▸ **DIRECTIONS**
Where a line below holds the string "computer", that line goes into the answer.

(Collected data)
=== Section Start ===

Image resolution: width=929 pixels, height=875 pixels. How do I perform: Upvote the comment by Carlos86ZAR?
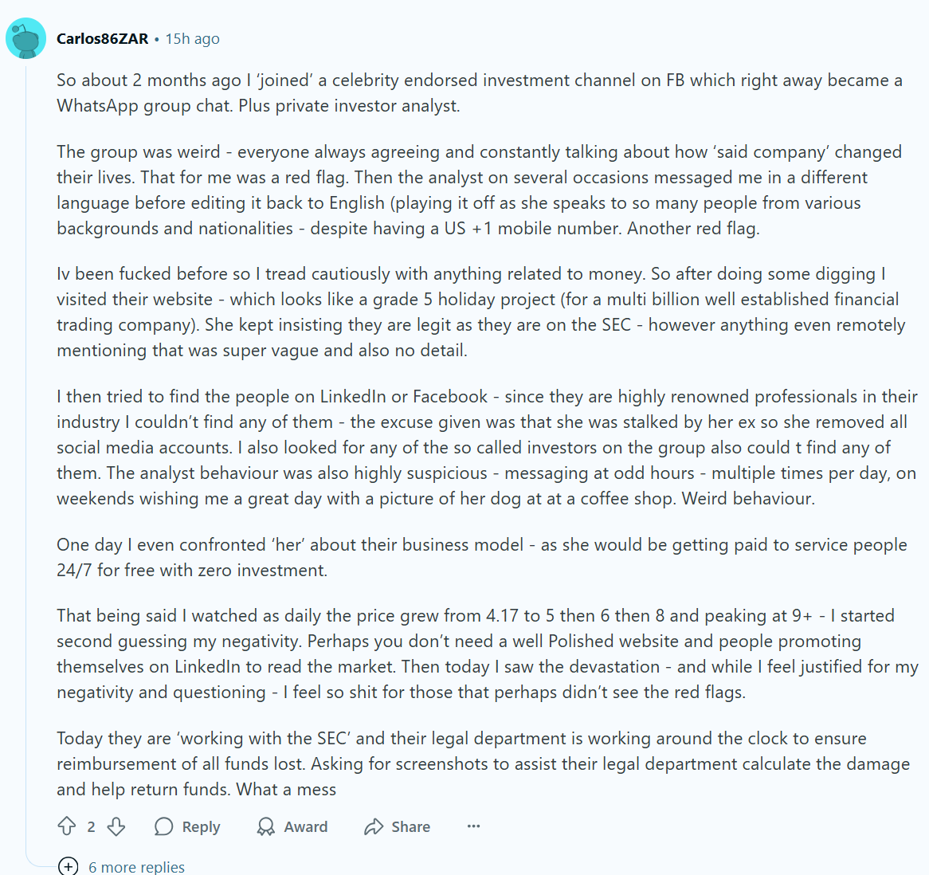tap(67, 826)
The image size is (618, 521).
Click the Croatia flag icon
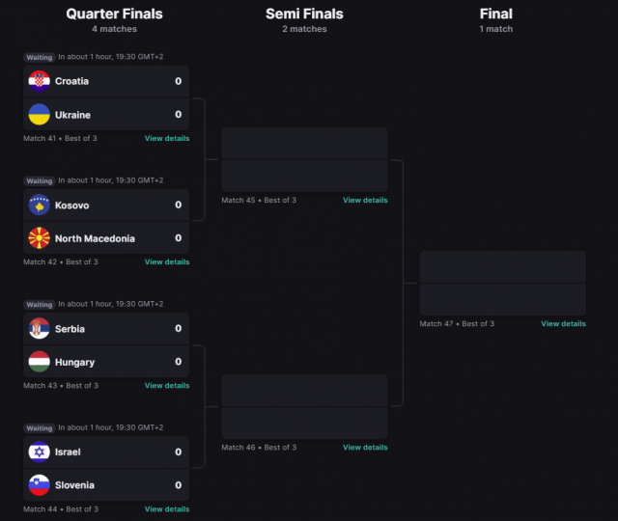[x=39, y=82]
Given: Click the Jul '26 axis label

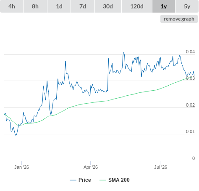Looking at the screenshot, I should [x=160, y=167].
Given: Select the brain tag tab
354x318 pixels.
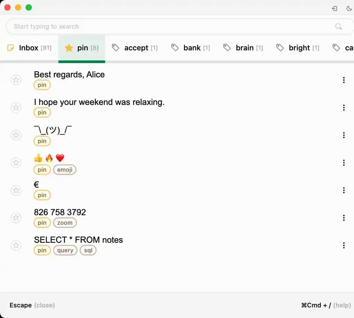Looking at the screenshot, I should click(x=243, y=48).
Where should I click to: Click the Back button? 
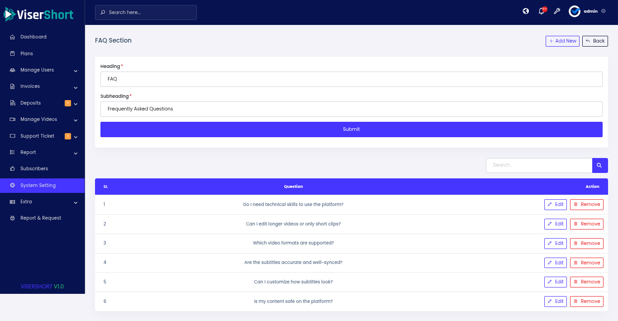[595, 41]
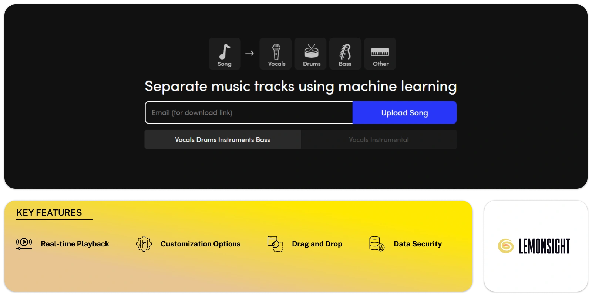
Task: Click the Lemonsight spiral logo icon
Action: [x=505, y=246]
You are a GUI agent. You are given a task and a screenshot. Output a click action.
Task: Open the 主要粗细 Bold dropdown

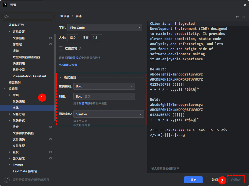104,86
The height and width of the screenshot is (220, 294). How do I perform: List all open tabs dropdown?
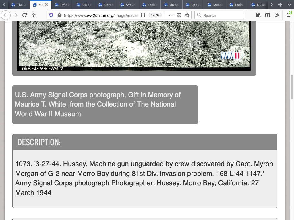(x=289, y=5)
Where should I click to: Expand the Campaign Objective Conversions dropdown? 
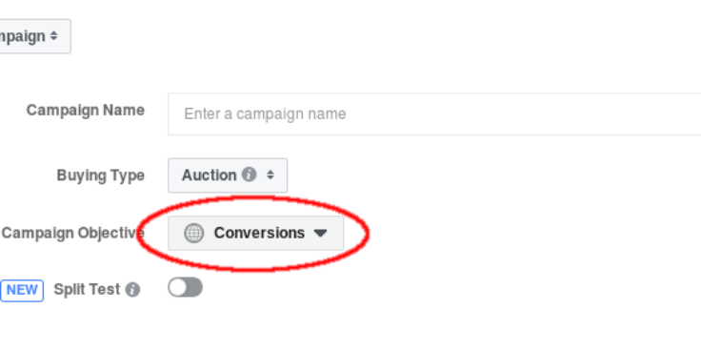[x=255, y=233]
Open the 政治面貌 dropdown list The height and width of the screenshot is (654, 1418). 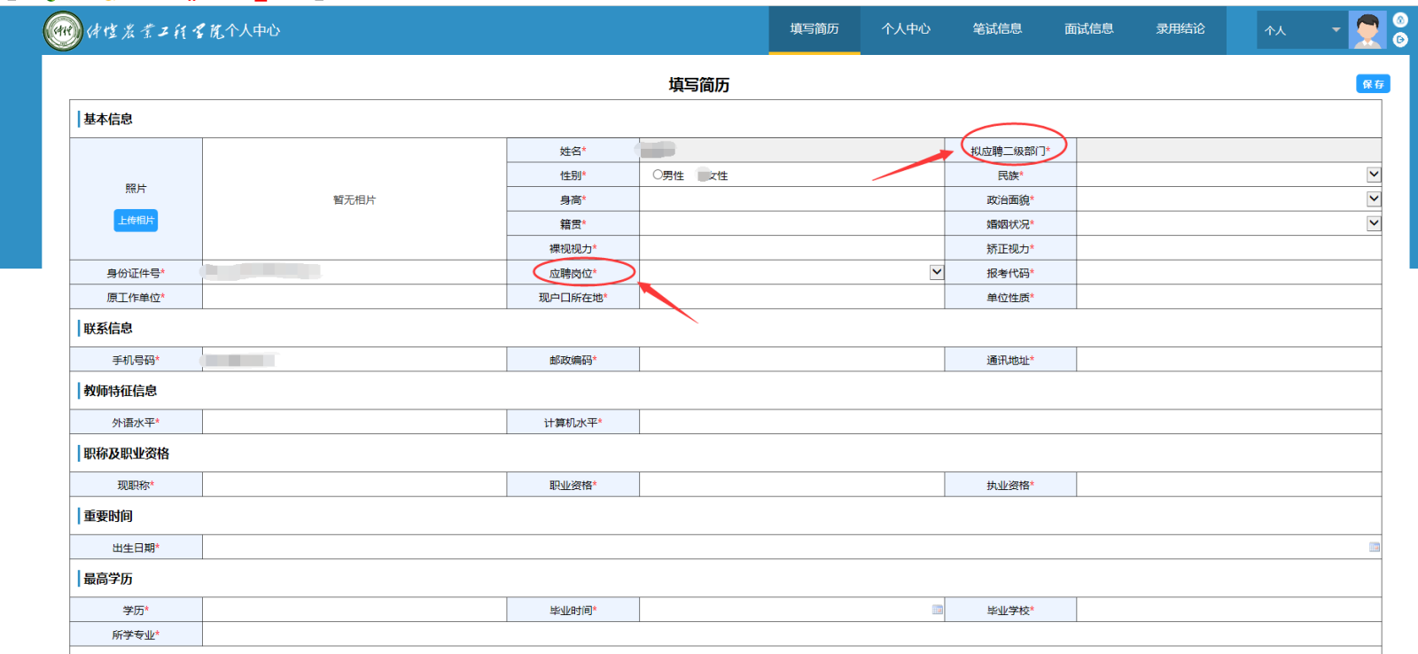click(1374, 199)
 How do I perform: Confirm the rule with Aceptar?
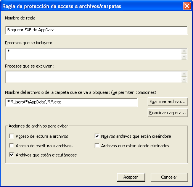131,177
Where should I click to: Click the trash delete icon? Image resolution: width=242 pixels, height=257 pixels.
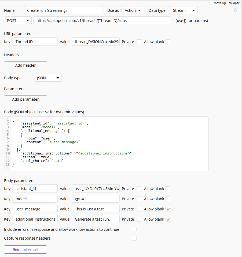point(236,10)
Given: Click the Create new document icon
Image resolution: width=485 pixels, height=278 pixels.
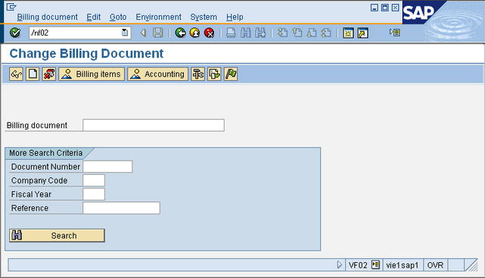Looking at the screenshot, I should (x=33, y=74).
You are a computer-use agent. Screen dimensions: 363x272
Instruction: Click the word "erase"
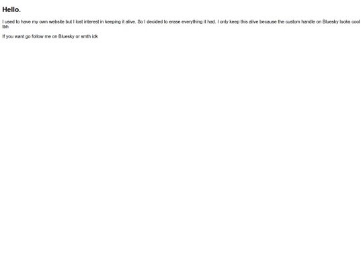coord(175,21)
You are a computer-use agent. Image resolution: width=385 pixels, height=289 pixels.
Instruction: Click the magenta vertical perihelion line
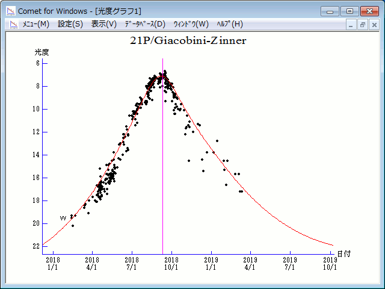[162, 181]
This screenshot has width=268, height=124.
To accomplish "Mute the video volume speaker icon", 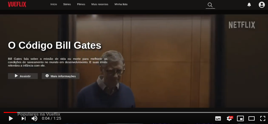I will [x=34, y=118].
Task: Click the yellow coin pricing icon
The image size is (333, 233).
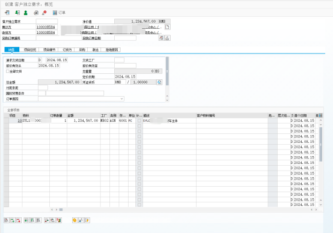Action: tap(75, 220)
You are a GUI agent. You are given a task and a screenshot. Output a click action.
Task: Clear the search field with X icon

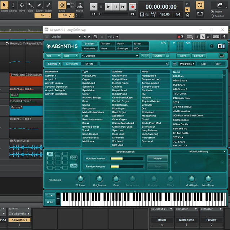pyautogui.click(x=167, y=64)
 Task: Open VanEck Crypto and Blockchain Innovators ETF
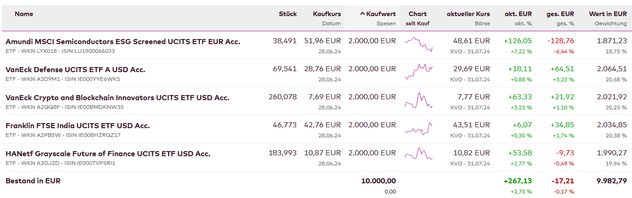(x=117, y=98)
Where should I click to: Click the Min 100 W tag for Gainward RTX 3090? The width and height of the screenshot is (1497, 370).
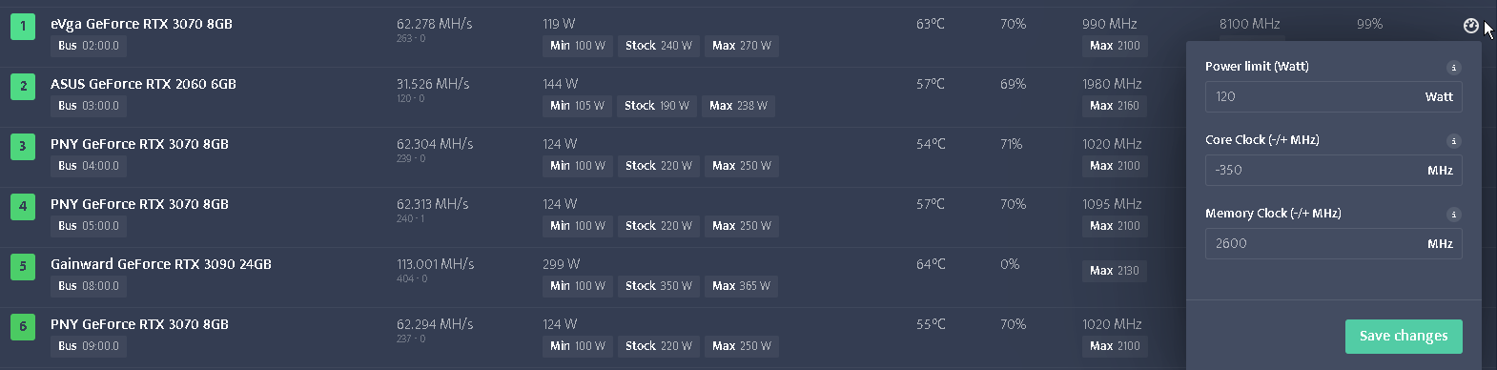(578, 286)
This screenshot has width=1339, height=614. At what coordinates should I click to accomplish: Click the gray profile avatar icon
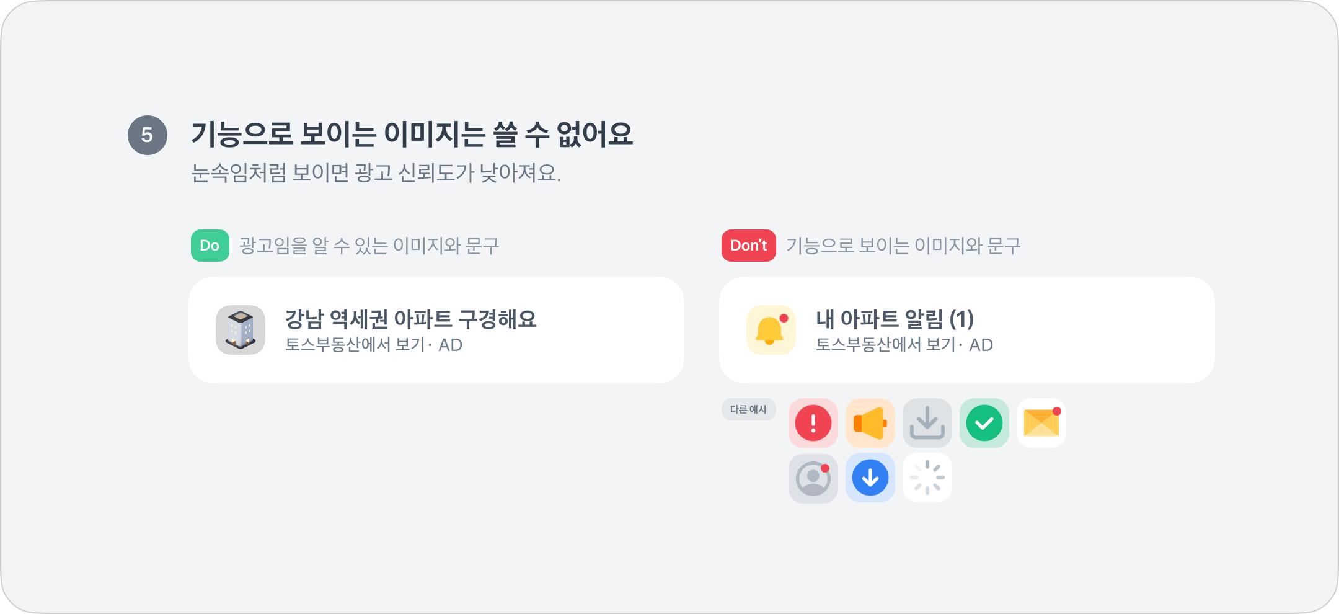coord(813,478)
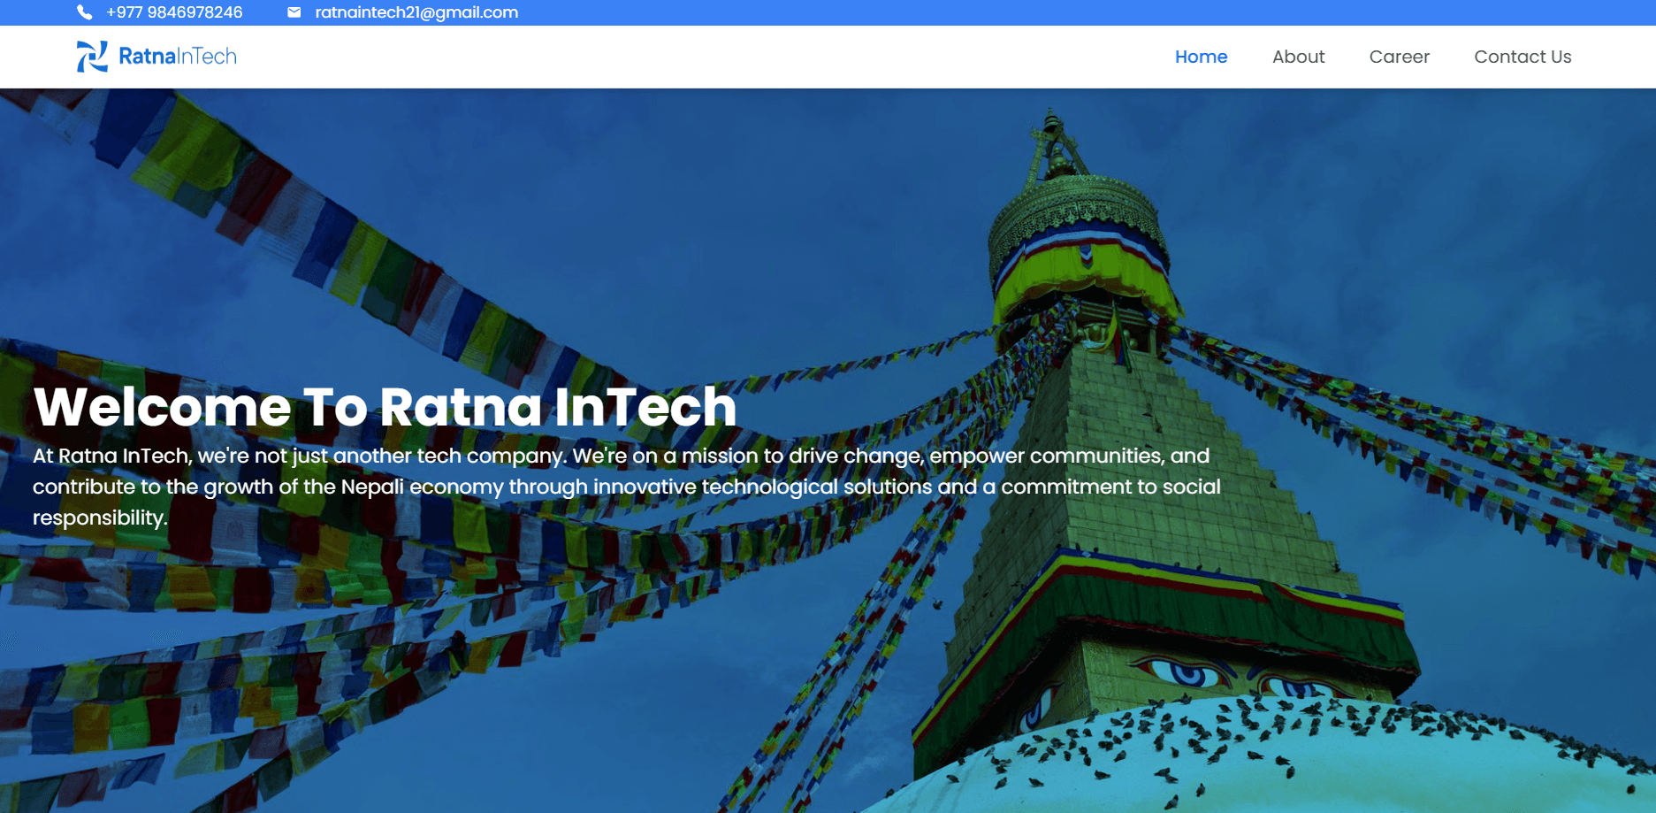Click the Welcome To Ratna InTech heading
1656x813 pixels.
tap(385, 407)
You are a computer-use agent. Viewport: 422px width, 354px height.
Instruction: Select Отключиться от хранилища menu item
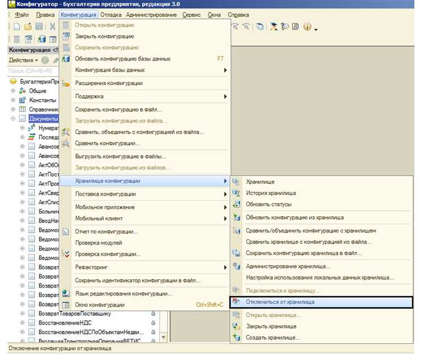280,302
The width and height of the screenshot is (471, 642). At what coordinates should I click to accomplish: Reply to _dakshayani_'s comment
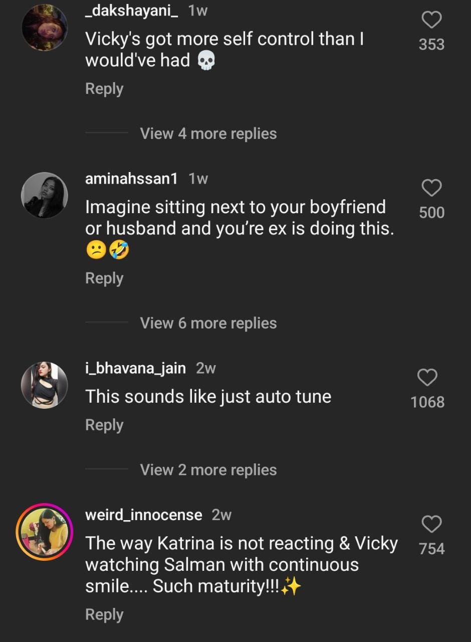[104, 89]
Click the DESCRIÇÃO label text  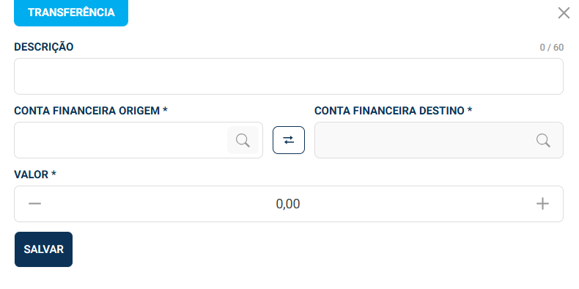click(x=43, y=47)
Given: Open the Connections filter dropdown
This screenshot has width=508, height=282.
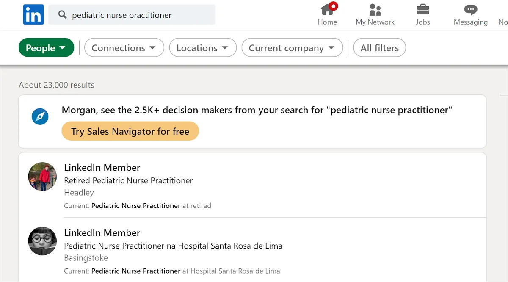Looking at the screenshot, I should [x=124, y=48].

=== Section End ===

▸ **RESPONSE TO THE EXERCISE**
You are a computer-use agent. Screen dimensions: 363x272
You are a computer-use agent. Image resolution: width=385 pixels, height=289 pixels.
You are a computer-use agent. Viewport: 422px width, 354px height.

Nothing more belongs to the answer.